The Wisconsin English teacher, Jordan Cernek, argues in the suit that the district violated his freedom of religion and free speech in mandating the use of the students’ preferred names and pronouns.
A high school English teacher is suing a Wisconsin school district, alleging it did not renew his contract last year because he refused to use the preferred names of two transgender students.
Jordan Cernek’s federal lawsuit alleges the Argyle School District violated his constitutional and civil rights to be free of religious discrimination and to be able to express himself according to his religious beliefs when it did not renew his contract because he refused to abide by a requirement that teachers use the names or pronouns requested by students.
I’m sure he would have no problem calling a, let’s just say, James David JD if that is what James David preferred. This is just bigotry for the sake of hate
I’d rather they didn’t. As an official, fraternizing individually only creates problems overall. A teacher should teach a class objectively.
However, any other extracurricular activities should be separate from regular classes and the relationship is more tight knit, so in that circumstance, nicknames wouldn’t be an issue.
Ir you don’t separate work from personal life, you’re going to have a bad time.
As an official, fraternizing individually only creates problems overall.
You appear to be imagining that using a nickname will turn into sleepovers at some point.
Just invent robots to teach children. Then they can be ‘objective’ in exactly the way you prefer, as you can train them up from the facts as you see them… without you realising that your ‘objectivity’ is in fact a personal preference.
A good chunk of a teacher’s job is to build appropriate relationships with your students. Students don’t want to learn from someone they dislike, and you have significantly better learning outcomes when the students feel safe, accepted, and cared about. Appropriate nicknames, like Tim for Timothy, help in that relationship building. I don’t know what your position is at that school, but Wisconsin teachers are literally taught stuff like this in college so that we know how to manage a classroom with the best learning outcomes and the fewest number of behavioral disruptions. We are taught how to keep those relationships appropriate and healthy, although much of that is just common sense.

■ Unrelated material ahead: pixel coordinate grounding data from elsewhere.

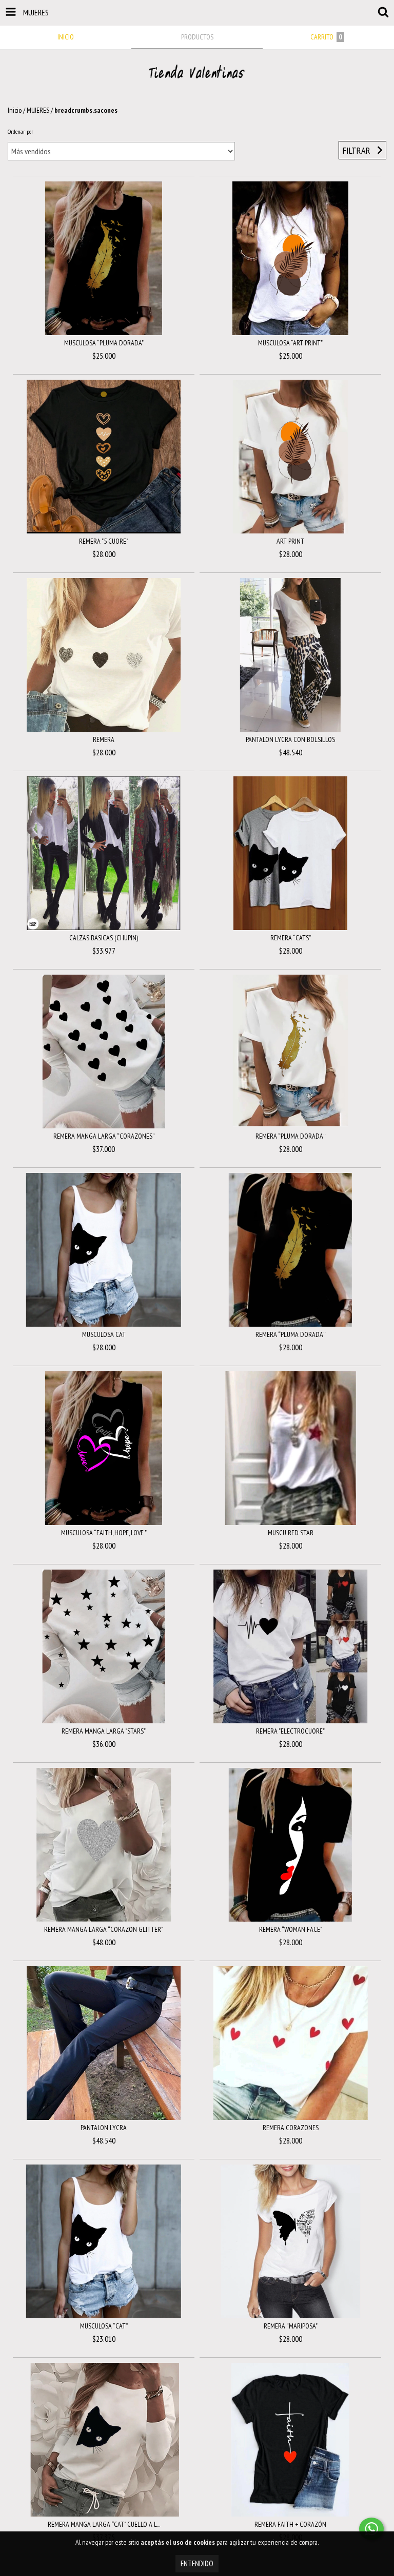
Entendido (197, 2563)
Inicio (15, 110)
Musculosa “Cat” (104, 2326)
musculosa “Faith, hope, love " (104, 1532)
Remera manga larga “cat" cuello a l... (104, 2524)
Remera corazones (291, 2127)
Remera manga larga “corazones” (103, 1136)
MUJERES (38, 110)
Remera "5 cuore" (103, 541)
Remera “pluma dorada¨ (290, 1136)
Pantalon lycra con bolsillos (290, 739)
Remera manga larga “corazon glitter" (103, 1929)
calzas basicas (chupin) (103, 937)
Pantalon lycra (104, 2127)
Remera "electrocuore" (290, 1731)
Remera (103, 739)
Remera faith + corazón (290, 2524)
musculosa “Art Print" (290, 342)
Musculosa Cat (104, 1334)
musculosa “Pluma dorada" (104, 342)
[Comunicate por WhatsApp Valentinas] (371, 2529)
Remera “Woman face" (290, 1929)
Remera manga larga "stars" (104, 1731)
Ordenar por (20, 131)
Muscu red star (290, 1532)
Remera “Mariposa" (291, 2326)
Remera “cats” (290, 937)
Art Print (290, 541)
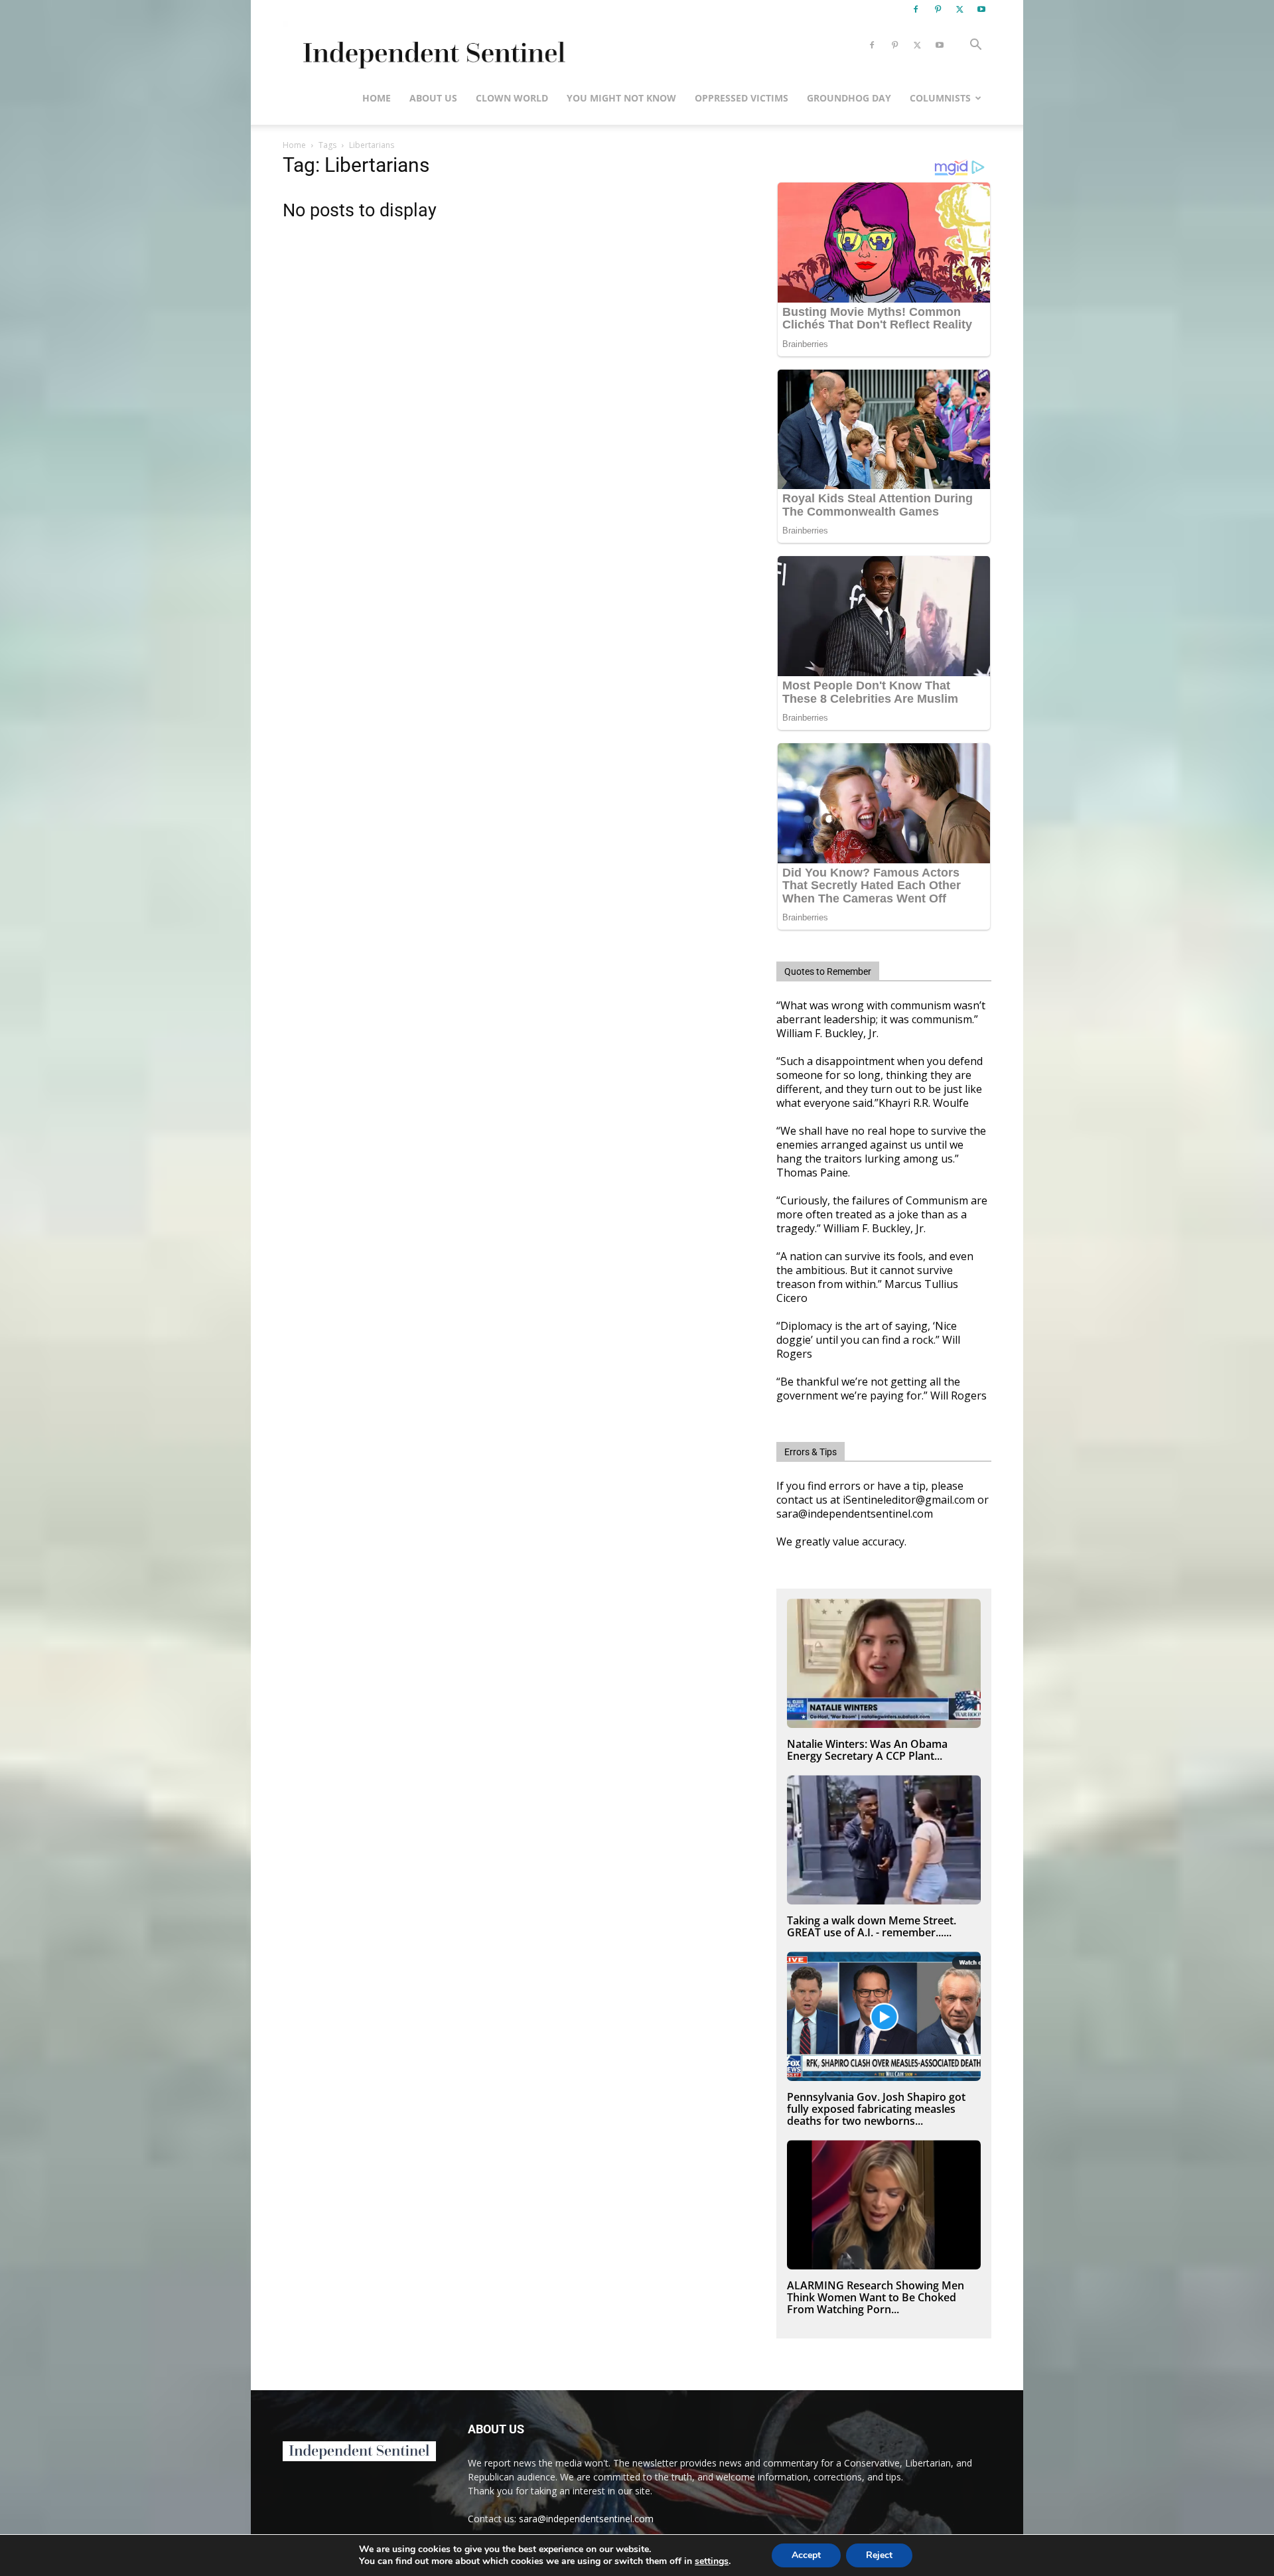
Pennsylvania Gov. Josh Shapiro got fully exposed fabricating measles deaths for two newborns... (876, 2109)
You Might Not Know (621, 98)
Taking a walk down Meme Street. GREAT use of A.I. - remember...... (871, 1926)
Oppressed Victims (741, 98)
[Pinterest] (938, 9)
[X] (959, 9)
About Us (433, 98)
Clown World (512, 98)
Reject (879, 2555)
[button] (975, 46)
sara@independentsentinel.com (586, 2518)
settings (712, 2561)
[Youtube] (981, 9)
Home (376, 98)
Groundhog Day (849, 98)
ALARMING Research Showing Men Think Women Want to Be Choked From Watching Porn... (875, 2297)
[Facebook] (916, 9)
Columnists (940, 98)
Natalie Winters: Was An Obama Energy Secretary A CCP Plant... (867, 1750)
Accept (806, 2555)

Yes, you should separate work and home life for both your own sanity and for modeling good boundaries and work-life balance. But that doesn’t mean you have to drop your decency at the door. At the end of the day, the goal is learning, and not being a douche is one of the easiest ways to get to that goal.
Extracurricular activities are an extension of these same principles, not an exception or something with a different set of standards. I think you might be mixing up appropriate relationship building with inappropriate fraternizing, and I’m concerned that you are having difficulty finding that line.
Your expectations of teachers and the resources actually given to them are so far apart from each other that you need to take a step back and actually provide them what is needed, not just your expectations of their personalized behavior in regards to how they should treat their students.
Teachers, parents and the school need to work together and give the support kids need. But what it’s actually like is that both school and parents dump on teachers with their own expectations on how students should be handled, which often contradict each other.
Teachers don’t actually have to do all of that though. Their job is to impart their knowledge of the subject they were hired for. Everything else is just extra, an option they should be allowed to refuse.
If you want them to do more, then pay them appropriately. Give them the equipment, the training and the support.
As a fucking educator, you should be connecting to every single student in your classroom on a personal level, or you’re unredeemably shit at your job.
What is your government name so I don’t accidentally call you the wrong thing?
I don’t work for the government and neither am I here as an employee, so have fun with that thought for a while and see what you can learn from it.